Sept décès liés au traitement sur 8 décès étaient retrouvés chez des fumeurs ou anciens fumeurs. Une récente étude rétrospective a montré que le cathétérisme du cœur droit et l’IRM cardiaque pouvaient identifier des patients à risque de mortalité lié au traitement. Une autre étude récente démontre que le cathétérisme gauche en sus du cathétérisme droit était utile pour déceler des dysfonctions cardiaques gauches chez des patients avec suspicion d’HTAp. Trois des 8 décès liés au traitement étaient liés à une défaillance cardiaque.

 

Pour contrebalancer le risque de la HSCT, le choix avait été délibéré dans l’étude de cibler des patients avec ScS sévère incluant 10 patients avec HTAp dont 5 sont morts. Le problème principal reste celui d’identifier les patients les plus à risque d’avoir une maladie évolutive afin de mieux évaluer la balance bénéfice/risque d’un traitement lourd tel que l’ HSCT. Des caractéristiques cliniques récemment décrites associées à une mortalité prématurée pourraient être utilisées pour identifier des candidats éventuels.

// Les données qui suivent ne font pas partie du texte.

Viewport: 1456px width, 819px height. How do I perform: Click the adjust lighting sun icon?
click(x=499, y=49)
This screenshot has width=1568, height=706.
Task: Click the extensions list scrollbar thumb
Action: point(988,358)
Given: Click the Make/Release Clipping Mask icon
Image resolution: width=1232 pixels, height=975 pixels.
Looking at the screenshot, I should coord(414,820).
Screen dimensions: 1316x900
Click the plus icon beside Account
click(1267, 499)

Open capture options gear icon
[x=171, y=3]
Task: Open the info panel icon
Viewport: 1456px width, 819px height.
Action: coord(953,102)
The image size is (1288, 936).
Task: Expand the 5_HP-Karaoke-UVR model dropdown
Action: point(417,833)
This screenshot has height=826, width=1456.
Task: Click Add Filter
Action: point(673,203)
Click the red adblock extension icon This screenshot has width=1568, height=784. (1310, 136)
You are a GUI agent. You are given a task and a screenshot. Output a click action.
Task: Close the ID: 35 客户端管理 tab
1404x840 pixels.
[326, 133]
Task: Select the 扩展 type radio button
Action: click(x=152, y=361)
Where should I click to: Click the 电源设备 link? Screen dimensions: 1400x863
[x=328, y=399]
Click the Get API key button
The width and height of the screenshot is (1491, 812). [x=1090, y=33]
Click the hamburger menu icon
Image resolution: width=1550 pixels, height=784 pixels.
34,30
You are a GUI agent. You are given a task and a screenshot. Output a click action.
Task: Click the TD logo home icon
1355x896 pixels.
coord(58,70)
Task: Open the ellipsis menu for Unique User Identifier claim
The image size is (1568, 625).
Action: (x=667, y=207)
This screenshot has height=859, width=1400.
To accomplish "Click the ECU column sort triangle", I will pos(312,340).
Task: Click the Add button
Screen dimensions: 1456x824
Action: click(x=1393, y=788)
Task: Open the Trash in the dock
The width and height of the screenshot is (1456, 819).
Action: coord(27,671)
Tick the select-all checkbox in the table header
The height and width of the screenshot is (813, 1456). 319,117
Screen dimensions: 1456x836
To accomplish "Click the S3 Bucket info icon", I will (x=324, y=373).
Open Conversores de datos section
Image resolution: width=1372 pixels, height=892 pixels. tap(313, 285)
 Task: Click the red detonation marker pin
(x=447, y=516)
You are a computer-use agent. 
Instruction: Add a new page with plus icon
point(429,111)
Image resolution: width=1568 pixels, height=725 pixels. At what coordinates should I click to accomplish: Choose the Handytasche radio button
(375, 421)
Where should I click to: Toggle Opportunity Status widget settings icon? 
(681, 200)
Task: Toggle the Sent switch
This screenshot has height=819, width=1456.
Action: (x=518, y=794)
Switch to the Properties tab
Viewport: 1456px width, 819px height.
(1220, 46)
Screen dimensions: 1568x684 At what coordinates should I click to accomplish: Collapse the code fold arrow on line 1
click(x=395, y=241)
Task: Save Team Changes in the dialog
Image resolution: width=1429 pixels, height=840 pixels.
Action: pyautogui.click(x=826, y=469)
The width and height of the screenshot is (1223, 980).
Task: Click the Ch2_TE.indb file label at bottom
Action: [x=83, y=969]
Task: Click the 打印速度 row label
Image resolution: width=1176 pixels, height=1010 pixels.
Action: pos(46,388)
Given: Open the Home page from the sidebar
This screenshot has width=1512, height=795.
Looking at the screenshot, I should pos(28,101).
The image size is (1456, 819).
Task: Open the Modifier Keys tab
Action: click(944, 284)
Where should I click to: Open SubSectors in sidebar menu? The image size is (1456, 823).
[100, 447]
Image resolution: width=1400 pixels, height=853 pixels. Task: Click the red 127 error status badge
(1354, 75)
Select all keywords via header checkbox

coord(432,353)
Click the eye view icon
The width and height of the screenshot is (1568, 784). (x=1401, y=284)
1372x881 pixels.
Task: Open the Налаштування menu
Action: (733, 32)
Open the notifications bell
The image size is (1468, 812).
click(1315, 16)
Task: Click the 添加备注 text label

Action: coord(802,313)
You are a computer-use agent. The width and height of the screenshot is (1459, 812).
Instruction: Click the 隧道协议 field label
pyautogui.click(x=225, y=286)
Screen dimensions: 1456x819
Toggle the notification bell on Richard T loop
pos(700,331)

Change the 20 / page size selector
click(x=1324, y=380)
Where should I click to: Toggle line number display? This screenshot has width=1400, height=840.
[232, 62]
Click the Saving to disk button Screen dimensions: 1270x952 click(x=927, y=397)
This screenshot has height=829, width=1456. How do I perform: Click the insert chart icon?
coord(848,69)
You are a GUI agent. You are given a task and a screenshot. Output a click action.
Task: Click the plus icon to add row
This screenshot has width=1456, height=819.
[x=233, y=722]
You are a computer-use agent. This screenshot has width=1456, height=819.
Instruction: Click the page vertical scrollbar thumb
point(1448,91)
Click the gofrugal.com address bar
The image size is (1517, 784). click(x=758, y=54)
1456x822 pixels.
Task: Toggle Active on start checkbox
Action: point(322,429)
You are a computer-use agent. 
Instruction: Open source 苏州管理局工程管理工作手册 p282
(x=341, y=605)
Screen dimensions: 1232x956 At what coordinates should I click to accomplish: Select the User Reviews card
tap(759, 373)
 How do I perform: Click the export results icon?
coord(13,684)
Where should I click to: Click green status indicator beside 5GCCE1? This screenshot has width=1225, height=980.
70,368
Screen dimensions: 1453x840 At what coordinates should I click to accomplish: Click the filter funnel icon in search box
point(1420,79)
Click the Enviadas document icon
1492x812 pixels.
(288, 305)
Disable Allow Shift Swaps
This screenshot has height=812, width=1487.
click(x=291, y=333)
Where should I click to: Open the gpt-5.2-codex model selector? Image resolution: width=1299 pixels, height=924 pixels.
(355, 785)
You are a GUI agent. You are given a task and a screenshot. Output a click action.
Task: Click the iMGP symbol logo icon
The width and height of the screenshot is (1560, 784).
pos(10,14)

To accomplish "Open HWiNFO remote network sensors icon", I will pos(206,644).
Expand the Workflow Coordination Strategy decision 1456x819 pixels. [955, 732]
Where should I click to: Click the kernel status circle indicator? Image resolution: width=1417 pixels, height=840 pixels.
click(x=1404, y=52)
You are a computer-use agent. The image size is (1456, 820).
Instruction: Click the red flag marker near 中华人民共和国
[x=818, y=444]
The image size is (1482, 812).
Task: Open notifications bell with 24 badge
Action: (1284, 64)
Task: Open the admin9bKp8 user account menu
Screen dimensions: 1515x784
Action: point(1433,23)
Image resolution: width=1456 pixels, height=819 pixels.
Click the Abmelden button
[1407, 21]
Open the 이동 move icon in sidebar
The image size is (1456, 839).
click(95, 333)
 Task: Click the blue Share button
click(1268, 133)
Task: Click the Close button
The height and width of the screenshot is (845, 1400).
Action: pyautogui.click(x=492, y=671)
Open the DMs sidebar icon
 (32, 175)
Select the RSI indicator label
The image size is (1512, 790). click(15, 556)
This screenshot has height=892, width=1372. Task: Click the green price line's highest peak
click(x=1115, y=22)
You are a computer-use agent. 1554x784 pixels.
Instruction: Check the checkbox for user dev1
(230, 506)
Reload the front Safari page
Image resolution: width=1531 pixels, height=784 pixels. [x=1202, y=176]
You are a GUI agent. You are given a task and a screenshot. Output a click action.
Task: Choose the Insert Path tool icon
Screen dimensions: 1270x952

Cette étude a plusieurs limites, notamment le fait qu’elle n’ait pas pu être faite en aveugle ce qui biaise sans doute l’évaluation des résultats, les intervalles de confiance élevés en ce qui concerne les résultats des objectifs secondaires qui sont à nuancer et enfin le nombre important d’arrêts dans le groupe contrôle (20%) du fait des décès, de défaillances viscérales, d’effets secondaires ou de la non adhésion au traitement. Le traitement optimal de la ScS n’est dans tous les cas toujours pas connu. Le schéma de transplantation utilisé ici est celui utilisé dans les anémies aplasiques sévères  entrainant une lymphodéplétion (déplétion profonde lymphocytaire), mais non myéloablative (les cellules endogènes hématopoïétiques sont alors susceptibles de se reconstituer après une période prolongée de pancytopénie). Certains autres schémas de traitement peuvent associer à l’HSCT une irradiation complémentaire au prix d’une morbidité plus importante. Le meilleur schéma thérapeutique avec un maximum de bénéfices pour une toxicité minimale reste donc à déterminer.

 

CONCLUSION

La conclusion de l’étude ASTIS était que pour les patients avec une sclérodermie diffuse précoce, le traitement par HSCT était associé à une mortalité liée au traitement de près de 10.1% et supérieure durant la première année au groupe contrôle. Ce traitement apporte néanmoins un bénéfice significatif à plus long terme en ce qui concerne la survie sans évènement majeur et la survie globale. Des études sont en cours avec le Mycophenolate Mofetil pour évaluer le maintien des résultats post HSCT. L’HSCT ne devrait être proposée que pour des patients avec ScS diffuses et 4 à 5 années d’évolution maximum avec une atteinte viscérale moyenne à modérée. Les atteintes sévères rendent les patients inéligibles à ce traitement. Une ouverture pourrait être faite aux patients ScS cutanée limitée avec atteintes viscérales évolutives, sous réserve d’autres considérations comme l’absence de tabac ou une non-réponse à un traitement conventionnel immunosuppresseur. Ces résultats doivent néanmoins être confirmés par des études complémentaires (l’étude SCOT est actuellement en cours avec des résultats disponibles au mieux en 2017).